Once, when I was about twelve, my grandmother put me in her old Pontiac and sent me to the store to pick up a few groceries. I drove a few blocks down and back without incident. I have no idea why she did that, but it was a huge event for me! I know,Sweetwater, Texas, is not a huge town, but still!
As I got nearly old enough to take Driver’s Ed, I felt pretty confident with my driving skills. And then it happened … I’d been watching a Charlie Chaplain movie where he would drive his Model T to a gate and, without stopping, jump out of the car, run ahead of it, open the gate, and then close the gate for the driverless car. He would then run and catch up with the Model T and keep going. Lickity split.

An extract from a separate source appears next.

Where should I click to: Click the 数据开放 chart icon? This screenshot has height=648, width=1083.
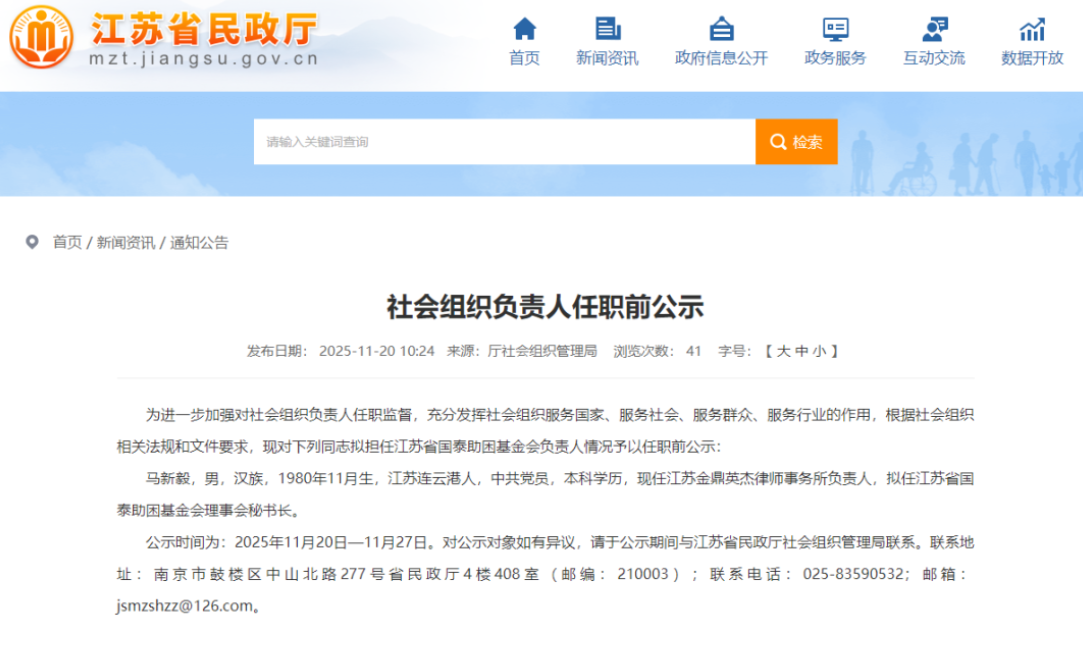1032,27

Several things went wrong when I tried it. First, I should have put the pickup in low gear. Second, I should have remembered the iron gate was chained and pad locked. Third, I should have jumped out sooner and given myself more room to work. Fourth, I shouldn’t have tried it at all.
I lined the pickup on the road, and then jumped out and started running to the gate. The driverless pickup passed me before I got to said gate, which was still secure with a chain and a pad lock. I remember the sound the pickup made as it slammed into the gate, and the reverberating sound the gate made as it rang like a bell while the pickup continued down the road and was about to cross the highway. I managed to get back in and stop the truck before it hit the cattle guard across the highway. In retrospect, I should have let the pickup run over me rather than have to conduct the drive-of-shame to the house to tell my dad what I’d done. (I even tried to bend the gate back in place with the pickup before I concluded the entire situation was irredeemable.)Imagine trying to explain how this happened.
Gates and fences are important. They provide boundaries and protection. And they make for good neighbors! If you respect the fence and properly use the gate, it will help you keep your act together.
Writing is like this sometimes. Authors envision grand plans, but sometimes the characters refuse to cooperate and the plot laughs at you as the story takes a different turn than you anticipated. The gate that was designed to keep you safe within the boundary is busted open, and can’t be repaired without help. It happens. Fortunately, it’s only words on paper, and no one actually gets hurt. Well, not until the editor sees what you’ve done. But, that’s a different post! Writers know they have boundaries and they usually respect them. When a gate is locked, there’s a protocol to open it. Just pushing against the boundary or gate is not something we should do without good reason. Busting through the barrier is something you should only do in an extreme response to something else. Sometimes, once the gate is busted, it can’t simply be put back in place without help.